There were seven patients with a mean age of 33 years and predominantly female (n = 5). Pre-operative comorbidities included diabetes (29%), chronic obstructive pulmonary disease (43%), left ventricular dysfunction (43%) and current smoking status (80%). Post-operative median length of hospital stay was 4 days with no post-operative renal failure, stroke, return to theatre, valve embolization or in hospital mortality. Post-operative TTE showed either nil or trivial central mitral regurgitation, no paravalvular leak and a median gradient of 5 mmHg (IQR 4.5, 7) across the new bioprosthesis; sustained at median follow-up of 22 months.
Current literature of TMViV replacement is focused on an older population with concurrent comorbidities. This study provides a unique insight into TMViV replacement in a young cohort of patients with complex social and geographical factors which sometimes prohibits the use of a mechanical valve. The prevalence of RHD remains high for Aboriginal and Torres Strait Islanders, planning for future repeat valve operations should be considered from the outset. We consider TMViV as a part of a staged procedural journey for young patients with RHD.

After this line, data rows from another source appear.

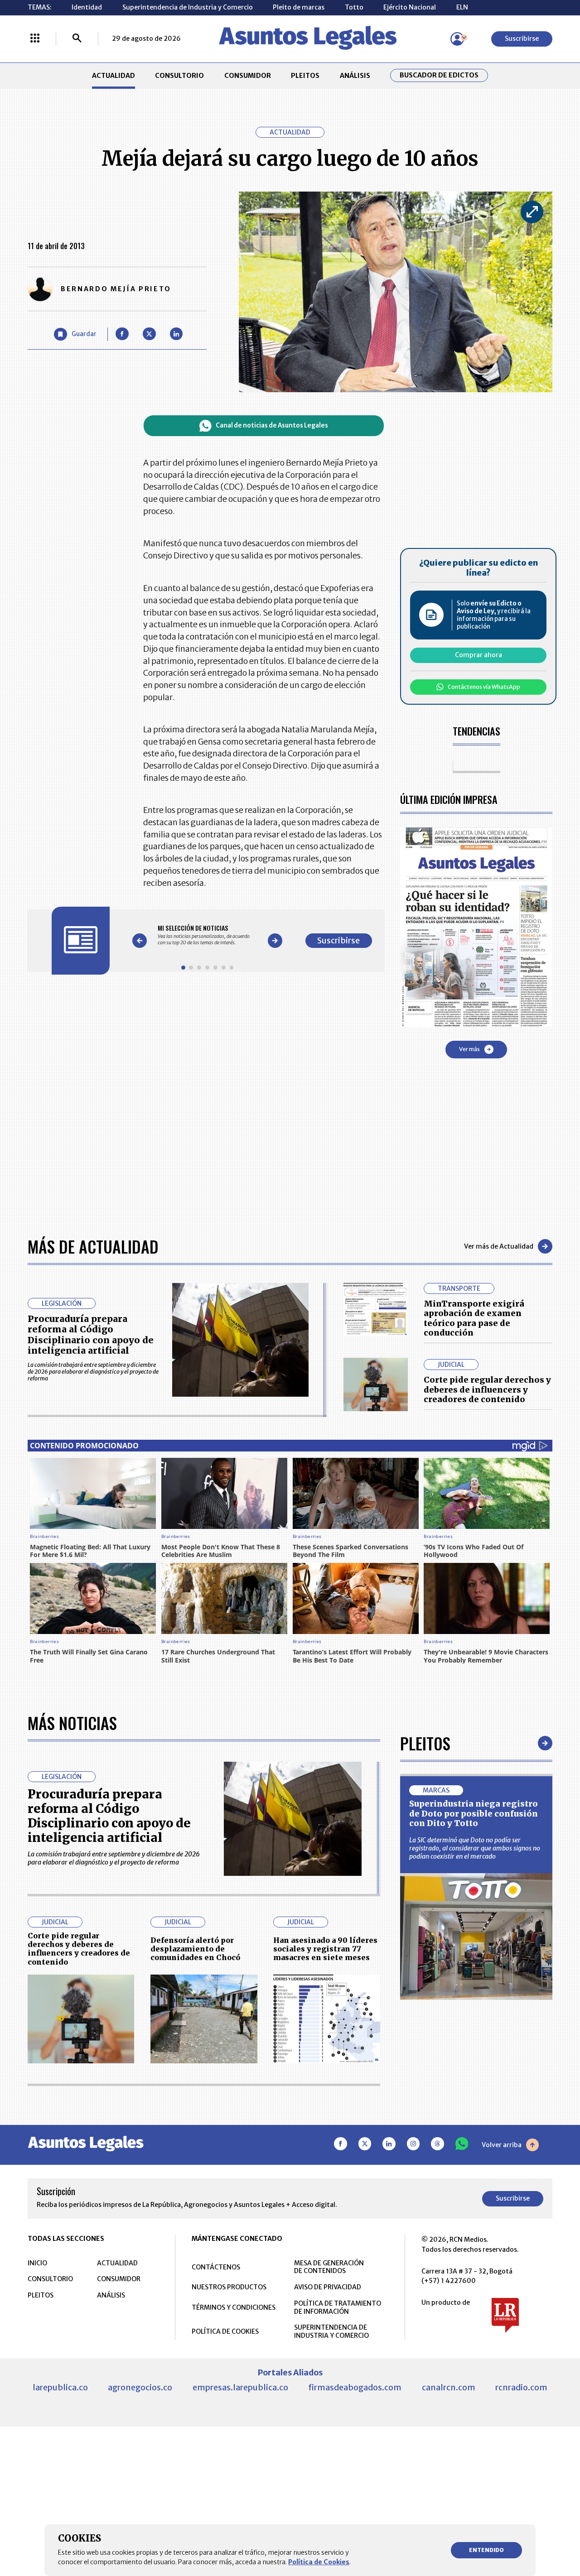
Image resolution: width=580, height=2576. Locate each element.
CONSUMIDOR (247, 76)
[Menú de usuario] (457, 39)
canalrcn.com (448, 2387)
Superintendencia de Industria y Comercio (187, 7)
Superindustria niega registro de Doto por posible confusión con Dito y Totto (473, 1813)
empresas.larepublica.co (240, 2387)
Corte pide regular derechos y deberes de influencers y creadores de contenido (487, 1389)
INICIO (37, 2263)
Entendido (486, 2550)
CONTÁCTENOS (216, 2267)
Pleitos (425, 1743)
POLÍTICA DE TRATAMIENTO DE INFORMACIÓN (337, 2307)
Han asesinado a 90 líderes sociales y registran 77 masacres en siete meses (325, 1949)
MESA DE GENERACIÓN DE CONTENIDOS (329, 2267)
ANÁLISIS (355, 76)
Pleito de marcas (298, 7)
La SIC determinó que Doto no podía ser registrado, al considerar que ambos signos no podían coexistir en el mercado (474, 1848)
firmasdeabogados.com (354, 2387)
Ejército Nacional (409, 7)
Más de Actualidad (93, 1246)
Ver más (469, 1049)
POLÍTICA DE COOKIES (225, 2331)
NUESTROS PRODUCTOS (229, 2287)
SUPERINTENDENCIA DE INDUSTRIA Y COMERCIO (331, 2331)
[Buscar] (77, 39)
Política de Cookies (318, 2562)
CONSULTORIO (179, 76)
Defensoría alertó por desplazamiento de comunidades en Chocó (195, 1949)
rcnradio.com (521, 2387)
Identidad (87, 7)
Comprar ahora (478, 655)
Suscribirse (522, 38)
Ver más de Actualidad (498, 1246)
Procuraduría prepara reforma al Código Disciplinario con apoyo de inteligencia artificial (91, 1334)
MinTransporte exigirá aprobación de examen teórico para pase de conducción (474, 1318)
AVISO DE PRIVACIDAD (327, 2287)
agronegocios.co (140, 2387)
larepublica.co (60, 2387)
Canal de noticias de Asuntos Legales (272, 425)
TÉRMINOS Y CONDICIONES (234, 2307)
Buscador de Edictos (439, 75)
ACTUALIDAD (113, 76)
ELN (462, 7)
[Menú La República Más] (35, 39)
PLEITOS (305, 76)
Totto (354, 7)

年轻人风湿性心脏病(RHD)呈现出复杂的管理问题。在澳大利亚,受影响的患者中有相当一部分是原住民和托雷斯海峡岛民。经导管二尖瓣瓣中瓣(TMViV)置换术已成为退行性二尖瓣生物瓣高危患者再次手术的替代方法。本研究旨在回顾 RHD 年轻患者 TMViV 置换术的结果。
对 2017 年 12 月至 2021 年 6 月期间接受 TMViV 的患者进行前瞻性收集数据的单中心回顾性研究。主要结果是主要不良心血管事件。次要结果是术后经胸超声心动图(TTE)结果。

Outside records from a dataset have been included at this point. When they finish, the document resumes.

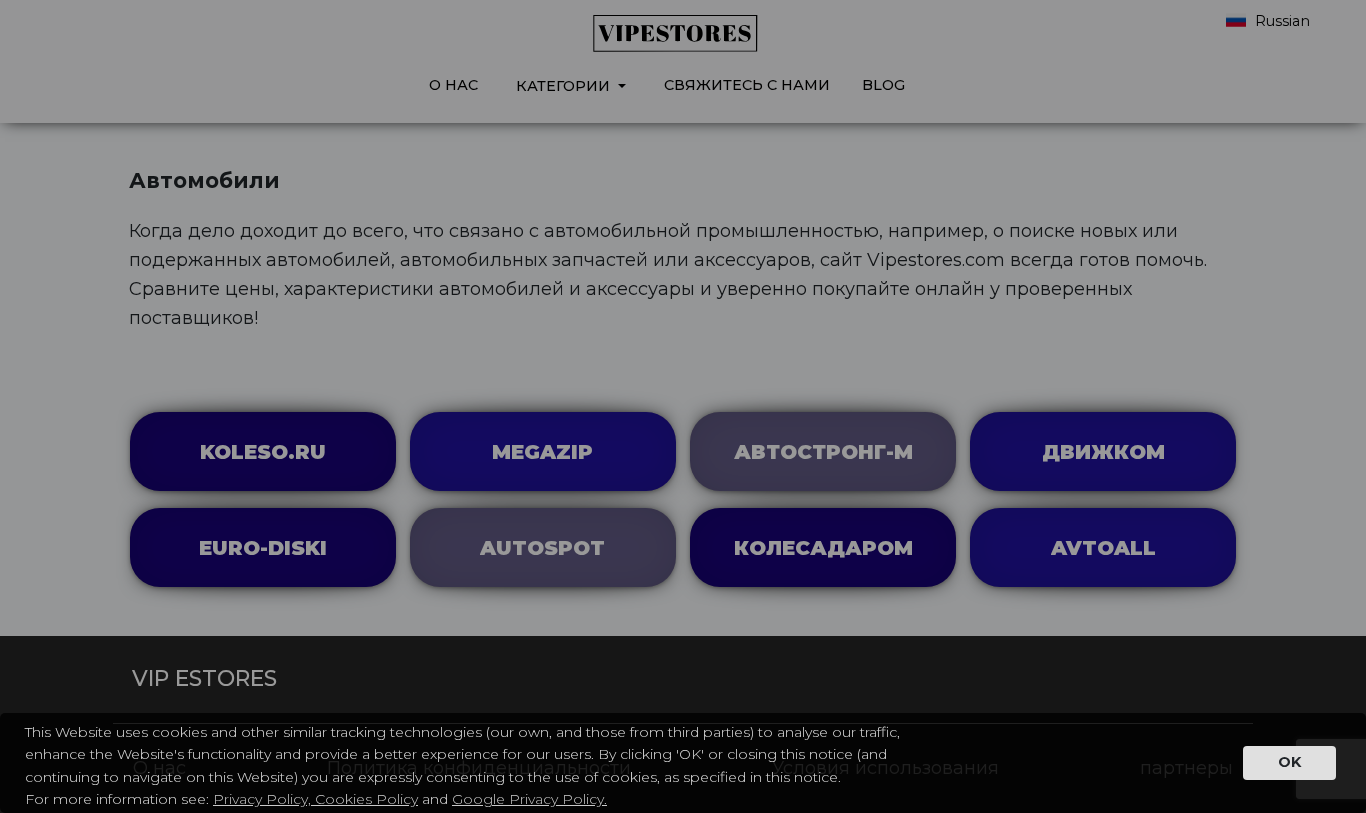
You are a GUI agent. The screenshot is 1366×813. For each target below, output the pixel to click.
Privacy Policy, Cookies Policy (315, 799)
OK (1289, 762)
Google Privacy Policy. (529, 799)
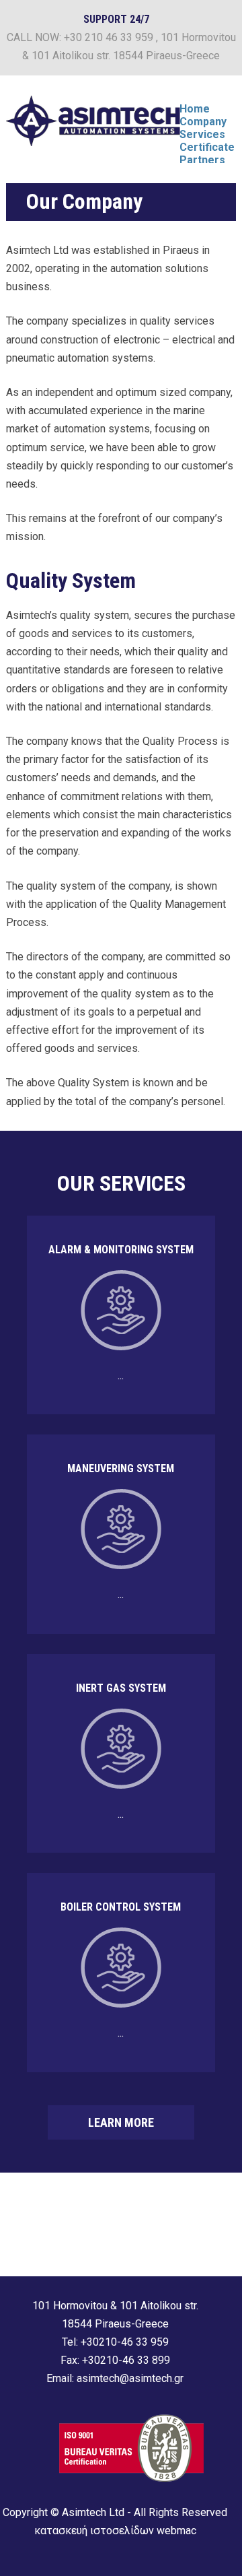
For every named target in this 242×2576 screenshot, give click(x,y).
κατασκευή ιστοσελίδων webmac (115, 2530)
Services (202, 134)
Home (194, 108)
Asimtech (93, 121)
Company (203, 121)
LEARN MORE (121, 2122)
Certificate (207, 147)
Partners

有 7 名患者,平均年龄 33 岁,主要为女性(n=5)。术前合并症包括糖尿病(29%)、慢性阻塞性肺疾病(43%)、左心室功能障碍(43%)和当前吸烟状况(80%)。术后中位住院时间为 4 天,无术后肾功能衰竭、中风、重返手术室、瓣周漏或院内死亡。术后 TTE 显示新生物瓣无或轻微中心二尖瓣反流、无瓣周漏,新生物瓣跨瓣梯度为 5mmHg(四分位距 4.5,7);中位随访 22 个月后仍保持稳定。
目前 TMViV 置换术的文献主要集中在伴有合并症的老年人群。本研究提供了一个独特的视角,了解了具有复杂社会和地理因素的年轻患者 TMViV 置换术,有时这些因素会妨碍使用机械瓣。原住民和托雷斯海峡岛民的 RHD 患病率仍然很高,应从一开始就考虑为未来的重复瓣膜手术做好计划。我们认为 TMViV 是 RHD 年轻患者分阶段手术治疗的一部分。